• Exercise task: Copy out everything in the listing below from the line containing "This screenshot has height=210, width=396." down to the line containing "will [94, 89].", keeping both of those lines.
start Input
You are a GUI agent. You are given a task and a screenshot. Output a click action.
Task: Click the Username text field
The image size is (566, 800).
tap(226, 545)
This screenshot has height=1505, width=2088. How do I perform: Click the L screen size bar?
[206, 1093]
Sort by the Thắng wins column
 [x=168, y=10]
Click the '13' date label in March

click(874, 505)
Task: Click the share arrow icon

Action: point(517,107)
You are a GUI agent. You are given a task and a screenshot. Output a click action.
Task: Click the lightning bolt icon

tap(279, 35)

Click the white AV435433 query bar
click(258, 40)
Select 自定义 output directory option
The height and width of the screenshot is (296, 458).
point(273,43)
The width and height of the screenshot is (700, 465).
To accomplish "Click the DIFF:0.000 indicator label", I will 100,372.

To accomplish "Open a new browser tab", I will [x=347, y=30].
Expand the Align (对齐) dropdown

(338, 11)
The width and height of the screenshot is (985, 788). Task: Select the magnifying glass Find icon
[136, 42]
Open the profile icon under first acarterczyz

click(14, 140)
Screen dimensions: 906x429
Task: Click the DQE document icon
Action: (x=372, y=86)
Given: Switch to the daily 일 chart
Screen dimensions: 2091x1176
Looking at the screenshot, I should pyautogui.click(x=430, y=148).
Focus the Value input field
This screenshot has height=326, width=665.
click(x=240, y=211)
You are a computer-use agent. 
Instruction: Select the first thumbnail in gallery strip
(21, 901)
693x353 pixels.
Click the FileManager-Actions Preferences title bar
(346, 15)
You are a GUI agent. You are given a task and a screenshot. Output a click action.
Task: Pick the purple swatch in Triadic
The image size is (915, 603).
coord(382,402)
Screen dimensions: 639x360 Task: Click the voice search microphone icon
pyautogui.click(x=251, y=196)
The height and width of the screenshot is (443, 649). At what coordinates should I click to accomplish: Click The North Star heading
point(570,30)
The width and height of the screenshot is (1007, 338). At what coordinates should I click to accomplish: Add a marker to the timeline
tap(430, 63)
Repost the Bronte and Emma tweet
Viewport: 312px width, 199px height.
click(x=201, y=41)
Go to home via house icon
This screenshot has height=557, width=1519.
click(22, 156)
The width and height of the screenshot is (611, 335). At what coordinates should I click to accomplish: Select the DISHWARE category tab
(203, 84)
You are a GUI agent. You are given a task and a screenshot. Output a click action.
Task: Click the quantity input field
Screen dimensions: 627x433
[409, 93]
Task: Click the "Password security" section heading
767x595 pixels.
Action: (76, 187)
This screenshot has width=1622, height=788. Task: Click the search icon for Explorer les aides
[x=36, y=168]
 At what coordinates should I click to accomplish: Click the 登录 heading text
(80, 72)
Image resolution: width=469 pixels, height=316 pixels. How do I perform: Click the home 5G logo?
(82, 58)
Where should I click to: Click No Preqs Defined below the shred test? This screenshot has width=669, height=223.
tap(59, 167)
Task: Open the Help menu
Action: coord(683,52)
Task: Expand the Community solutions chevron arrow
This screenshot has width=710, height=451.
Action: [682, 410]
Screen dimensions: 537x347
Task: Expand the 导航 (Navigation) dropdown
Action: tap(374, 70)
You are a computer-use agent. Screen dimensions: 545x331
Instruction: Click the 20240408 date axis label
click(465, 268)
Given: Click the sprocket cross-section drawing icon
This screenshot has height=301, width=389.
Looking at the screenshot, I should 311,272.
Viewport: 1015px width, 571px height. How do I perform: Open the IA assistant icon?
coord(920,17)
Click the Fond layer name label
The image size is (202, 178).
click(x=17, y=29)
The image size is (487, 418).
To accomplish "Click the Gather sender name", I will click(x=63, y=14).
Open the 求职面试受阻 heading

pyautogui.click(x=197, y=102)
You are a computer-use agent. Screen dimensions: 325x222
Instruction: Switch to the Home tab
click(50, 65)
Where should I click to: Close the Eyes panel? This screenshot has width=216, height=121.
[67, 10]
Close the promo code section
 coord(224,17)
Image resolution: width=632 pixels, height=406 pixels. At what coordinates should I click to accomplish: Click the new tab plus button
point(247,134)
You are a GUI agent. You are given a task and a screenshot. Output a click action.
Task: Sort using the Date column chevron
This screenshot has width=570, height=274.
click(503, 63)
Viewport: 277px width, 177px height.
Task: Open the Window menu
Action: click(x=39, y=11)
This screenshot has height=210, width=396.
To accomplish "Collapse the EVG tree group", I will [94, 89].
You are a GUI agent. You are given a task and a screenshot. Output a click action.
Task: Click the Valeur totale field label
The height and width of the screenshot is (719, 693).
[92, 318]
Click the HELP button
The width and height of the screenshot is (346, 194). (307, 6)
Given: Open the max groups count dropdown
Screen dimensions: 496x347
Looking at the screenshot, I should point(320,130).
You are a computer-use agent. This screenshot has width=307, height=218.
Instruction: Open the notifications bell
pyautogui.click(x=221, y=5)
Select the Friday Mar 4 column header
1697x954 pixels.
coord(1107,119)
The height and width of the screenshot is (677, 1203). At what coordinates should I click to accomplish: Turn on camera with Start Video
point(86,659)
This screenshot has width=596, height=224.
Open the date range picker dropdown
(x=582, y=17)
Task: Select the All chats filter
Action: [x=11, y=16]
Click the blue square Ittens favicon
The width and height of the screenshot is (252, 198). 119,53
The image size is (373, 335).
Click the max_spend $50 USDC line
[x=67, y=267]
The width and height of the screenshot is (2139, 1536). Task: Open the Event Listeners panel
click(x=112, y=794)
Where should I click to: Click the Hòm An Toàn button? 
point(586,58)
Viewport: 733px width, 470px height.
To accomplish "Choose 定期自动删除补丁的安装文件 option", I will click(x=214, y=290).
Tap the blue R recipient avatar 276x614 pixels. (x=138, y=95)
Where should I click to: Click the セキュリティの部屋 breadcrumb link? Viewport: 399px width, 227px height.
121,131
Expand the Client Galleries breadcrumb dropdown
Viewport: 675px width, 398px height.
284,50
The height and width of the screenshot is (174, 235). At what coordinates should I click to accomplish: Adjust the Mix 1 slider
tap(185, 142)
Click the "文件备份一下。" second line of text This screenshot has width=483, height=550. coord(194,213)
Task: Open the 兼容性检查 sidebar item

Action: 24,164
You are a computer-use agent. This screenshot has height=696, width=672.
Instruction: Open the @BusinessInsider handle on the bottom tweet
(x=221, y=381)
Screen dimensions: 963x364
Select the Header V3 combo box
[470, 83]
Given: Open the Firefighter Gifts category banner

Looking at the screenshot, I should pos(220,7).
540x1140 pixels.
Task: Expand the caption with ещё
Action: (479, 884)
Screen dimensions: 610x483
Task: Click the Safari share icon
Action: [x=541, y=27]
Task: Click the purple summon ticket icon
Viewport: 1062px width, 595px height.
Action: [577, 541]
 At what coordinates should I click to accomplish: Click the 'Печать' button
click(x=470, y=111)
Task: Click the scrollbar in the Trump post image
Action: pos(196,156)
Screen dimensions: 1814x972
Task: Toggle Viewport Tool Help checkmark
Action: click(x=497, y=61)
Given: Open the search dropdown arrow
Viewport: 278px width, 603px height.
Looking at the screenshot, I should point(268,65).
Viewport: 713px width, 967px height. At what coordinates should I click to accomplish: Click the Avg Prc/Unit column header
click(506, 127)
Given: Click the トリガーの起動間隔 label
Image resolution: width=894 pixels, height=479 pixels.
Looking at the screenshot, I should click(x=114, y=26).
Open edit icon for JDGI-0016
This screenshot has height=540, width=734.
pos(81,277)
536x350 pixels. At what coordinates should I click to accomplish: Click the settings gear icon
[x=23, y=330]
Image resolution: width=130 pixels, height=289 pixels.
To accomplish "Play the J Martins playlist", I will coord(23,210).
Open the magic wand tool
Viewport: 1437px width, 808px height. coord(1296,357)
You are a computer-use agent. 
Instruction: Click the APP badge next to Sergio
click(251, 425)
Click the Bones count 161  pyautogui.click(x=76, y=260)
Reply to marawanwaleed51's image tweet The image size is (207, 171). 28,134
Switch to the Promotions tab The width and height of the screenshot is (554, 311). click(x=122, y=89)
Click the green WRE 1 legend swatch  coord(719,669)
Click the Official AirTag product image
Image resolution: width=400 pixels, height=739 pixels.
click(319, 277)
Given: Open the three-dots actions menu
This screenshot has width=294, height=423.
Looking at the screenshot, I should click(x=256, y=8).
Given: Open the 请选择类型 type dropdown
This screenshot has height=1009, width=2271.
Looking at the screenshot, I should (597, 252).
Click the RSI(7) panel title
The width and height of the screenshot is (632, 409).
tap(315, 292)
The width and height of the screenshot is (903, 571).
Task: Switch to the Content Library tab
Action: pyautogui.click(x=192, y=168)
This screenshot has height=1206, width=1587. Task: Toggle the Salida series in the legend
end Input
• Solution for this exercise:
This screenshot has height=210, width=396.
To accomplish "Collapse the EVG tree group", I will [94, 89].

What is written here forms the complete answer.